Whatever concerns and absorbs you is your faith. “Concern faith” will drive you to do great things. It’s a lot different from “dogmatic faith.” Dogma is nice for church hymns and sermons but it doesn’t do much to change the world.
Dr. Kay Shurden led our Sunday School class in a fascinating discussion of James W. Fowler III. He was an American theologian who was professor of Theology and Human Development at Emory University. He wrote the monumental book called: “The Stages of Faith,” in which he describes the six stages of human concern, beginning with a child’s basic concern for safety and climbing all the way up to enlightenment. He calls this faith. And it makes a lot of sense to me.
We all know that “dogmatic faith” can be phony. You may be familiar with the six televangelists who are under Senate investigation. All six preach the “gospel to the poor” and these poor people give each preacher a private jet, several luxury cars, a mansion for a home, and a multimillion-dollar salary. The Rev. Kenneth Copeland, who flies around in his private $20 million, never taxed Cessna says: “Hey, it’s God’s money; get over it!”
Dogmatic faith is like a letter to the editors proclaiming the “Truth,” (which I don’t have). It’s shallow and childish, and can’t be trusted because the focus is on dogma, not concern. These people preach loudly and flail about with incorrect scripture quotes — but if they’re not really concerned about anybody but themselves, they’re phony. Faith that is truly “deep concern” resonates with other people.

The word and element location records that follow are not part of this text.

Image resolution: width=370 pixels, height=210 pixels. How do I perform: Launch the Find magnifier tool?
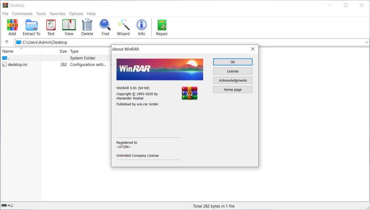tap(105, 27)
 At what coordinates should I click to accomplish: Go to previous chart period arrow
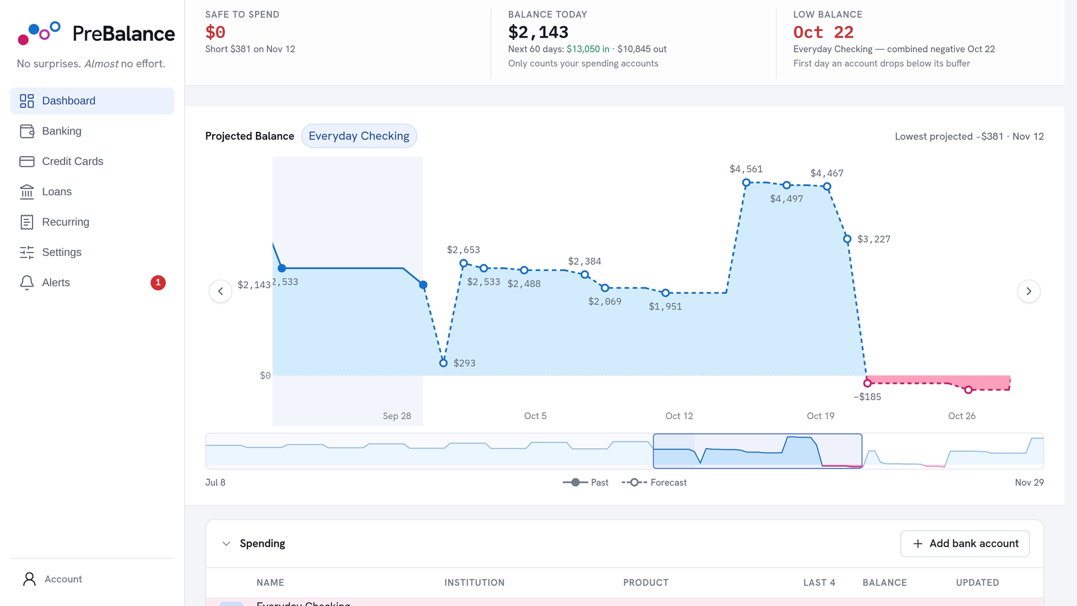220,291
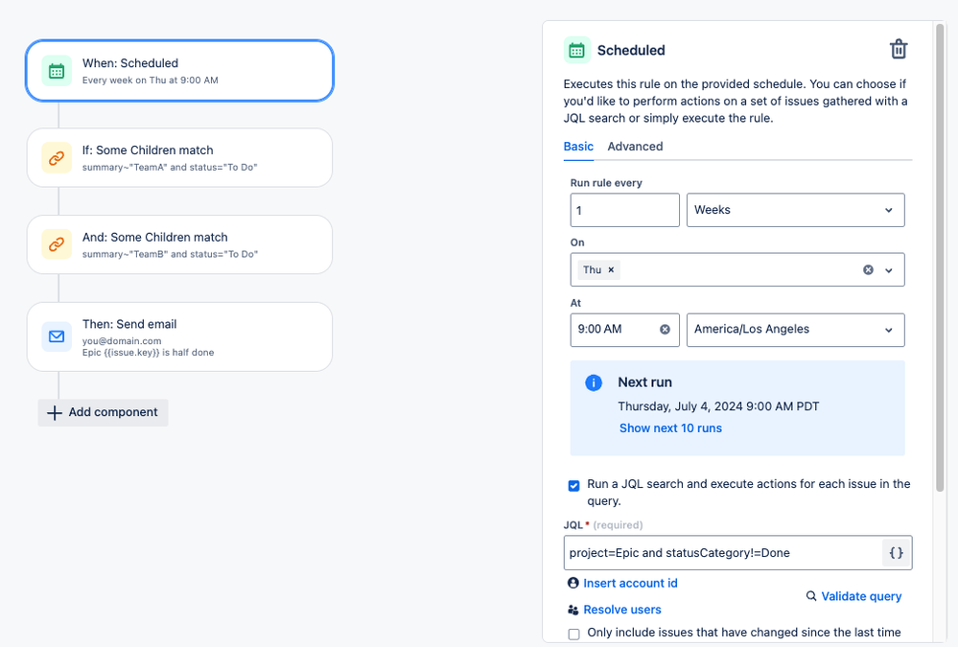Remove the Thu day tag
Screen dimensions: 958x647
point(611,270)
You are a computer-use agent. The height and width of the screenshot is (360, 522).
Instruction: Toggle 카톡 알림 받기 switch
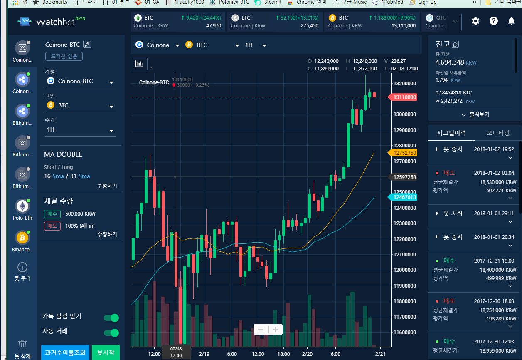(111, 318)
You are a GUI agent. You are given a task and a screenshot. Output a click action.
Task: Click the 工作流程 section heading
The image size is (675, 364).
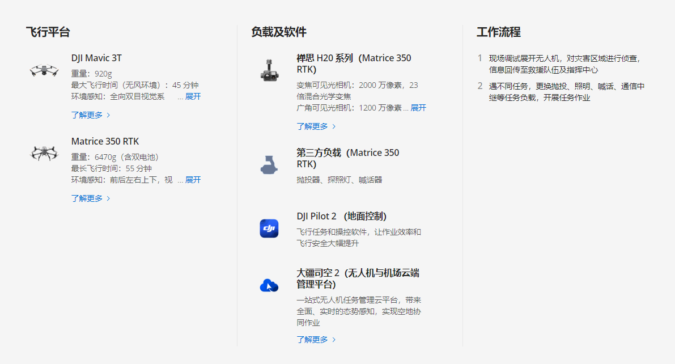click(x=498, y=32)
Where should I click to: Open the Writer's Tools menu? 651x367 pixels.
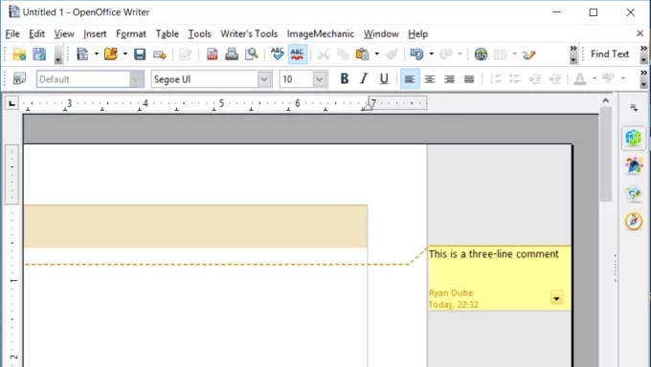249,34
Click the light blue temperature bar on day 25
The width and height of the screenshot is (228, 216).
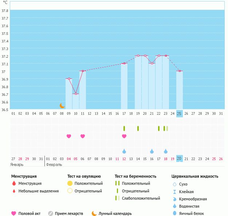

When I hear about “concern faith,” I think about Mother Teresa, who was just canonized a saint. She spent many years on the streets and in the gutters of Calcutta helping the poor. She was a controversial figure; many people didn’t like her then and feel even less love for her now. But no one doubts her “concern faith.” I asked a former priest friend of mine who worked with her in India to describe her. He smiled and said: “She was one tough broad.” She had to be tough to work those streets; they were ugly and filthy and running with rats.
But the thing that thrills me about Mother Teresa is her lack of “dogmatic faith.” Oh sure, she abided by the dogma of the Catholic church — after all, she was a nun — but she struggled with doubts for over 50 years, and never “preached” that dogma. In a letter she wrote:
“Where is my faith? Even deep down ... there is nothing but emptiness and darkness.
If there is a God — please forgive me.
When I try to raise my thoughts to Heaven, there is such convicting emptiness
that those very thoughts return like sharp knives and hurt my very soul.”
I can only wonder what kind of letters she would have written to our editor.